6 All general practices in England became members of a local Primary Care group (PCG) in April 1999. The Health Act, 2000 provided for independent Primary Care Trusts (PCTs) to be set up from April 2000. Separate developments are taking place in Scotland, Wales and Northern Ireland.
7 The Department of Health proposed in Shifting the balance of power within the NHS (2001) that PCTs are the lead NHS organisation in assessing need, planning and securing all health services and improving health.
8 Section 45 of the Health and Social Care Act 2001 enables a PCT that takes on local authority functions to apply to be a Care Trust, which would then be able to commission and/or provide integrated services covering health, social services and other health-related local authority functions.
9 NHS Direct is a 24-hour help-line staffed by nurses. According to Raising Standards for Patients: new partnerships in out-of-hours care (2000), 70% of calls to NHS Direct are made out-of-hours. Two thirds of GPs belong to GP co-operatives to provide out-of-hours cover. In six pilot areas, partnerships have been formed between NHS Direct and GP co-operatives to provide a linked service.

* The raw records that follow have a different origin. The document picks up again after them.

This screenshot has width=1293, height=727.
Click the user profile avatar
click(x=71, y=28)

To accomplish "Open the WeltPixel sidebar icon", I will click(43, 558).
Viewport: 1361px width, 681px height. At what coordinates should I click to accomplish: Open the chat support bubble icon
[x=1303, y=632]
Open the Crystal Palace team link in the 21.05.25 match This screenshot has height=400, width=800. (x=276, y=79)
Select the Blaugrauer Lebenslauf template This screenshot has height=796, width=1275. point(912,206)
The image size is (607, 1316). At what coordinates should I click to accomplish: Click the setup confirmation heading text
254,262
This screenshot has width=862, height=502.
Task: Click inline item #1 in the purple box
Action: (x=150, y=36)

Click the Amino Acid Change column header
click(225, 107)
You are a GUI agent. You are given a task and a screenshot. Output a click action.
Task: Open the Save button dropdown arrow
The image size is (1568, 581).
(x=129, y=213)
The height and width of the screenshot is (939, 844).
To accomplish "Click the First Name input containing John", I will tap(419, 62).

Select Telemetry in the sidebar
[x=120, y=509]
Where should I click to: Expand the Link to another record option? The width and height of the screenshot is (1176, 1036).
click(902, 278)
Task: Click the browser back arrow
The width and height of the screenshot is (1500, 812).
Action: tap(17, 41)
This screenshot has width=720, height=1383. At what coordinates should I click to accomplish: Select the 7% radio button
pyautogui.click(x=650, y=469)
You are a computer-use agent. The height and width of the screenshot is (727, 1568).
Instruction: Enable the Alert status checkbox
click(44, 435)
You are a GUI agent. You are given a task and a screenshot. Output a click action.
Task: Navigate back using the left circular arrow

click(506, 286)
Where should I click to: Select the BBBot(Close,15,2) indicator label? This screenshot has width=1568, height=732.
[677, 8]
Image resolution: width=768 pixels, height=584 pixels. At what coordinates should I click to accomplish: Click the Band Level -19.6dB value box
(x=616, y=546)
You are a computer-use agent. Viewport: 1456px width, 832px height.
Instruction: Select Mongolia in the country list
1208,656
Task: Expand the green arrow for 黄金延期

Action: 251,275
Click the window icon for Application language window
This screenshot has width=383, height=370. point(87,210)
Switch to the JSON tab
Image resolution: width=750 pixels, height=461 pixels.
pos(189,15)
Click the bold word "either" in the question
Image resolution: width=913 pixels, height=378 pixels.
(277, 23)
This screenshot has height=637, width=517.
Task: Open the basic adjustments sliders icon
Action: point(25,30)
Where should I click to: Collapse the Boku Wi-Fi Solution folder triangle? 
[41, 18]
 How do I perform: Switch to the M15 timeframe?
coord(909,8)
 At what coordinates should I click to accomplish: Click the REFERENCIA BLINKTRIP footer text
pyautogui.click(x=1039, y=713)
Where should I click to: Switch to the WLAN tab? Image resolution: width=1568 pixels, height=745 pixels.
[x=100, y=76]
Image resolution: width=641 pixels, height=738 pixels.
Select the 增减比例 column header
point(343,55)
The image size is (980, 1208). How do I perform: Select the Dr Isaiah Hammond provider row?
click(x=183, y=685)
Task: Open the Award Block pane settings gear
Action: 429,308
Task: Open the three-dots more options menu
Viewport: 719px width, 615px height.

10 According to research identified in Tobacco control policies within psychiatric and long-stay units (2000), between 62% and 81% of people with a diagnosis of schizophrenia smoke tobacco compared with 25% of the general population.
11 The British Medical Association (BMA) online Guidelines for good practice - working with informal carers (2000) say that GPs can encourage informal carers to identify themselves through the use of carer notice boards and making leaflets available in surgeries. They can also help them by recommending that they might attend a carers' self-help group or centre.
12 In November 2001, the Department of Health issued guidelines to the NHS to deny patients treatment for up to 12 months if they attack NHS staff. This does not, however, apply to patients with severe mental health problems.
13 According to Age Concern, some GP practices offer prescriptions for health where they may prescribe, eg a course of supervised exercise.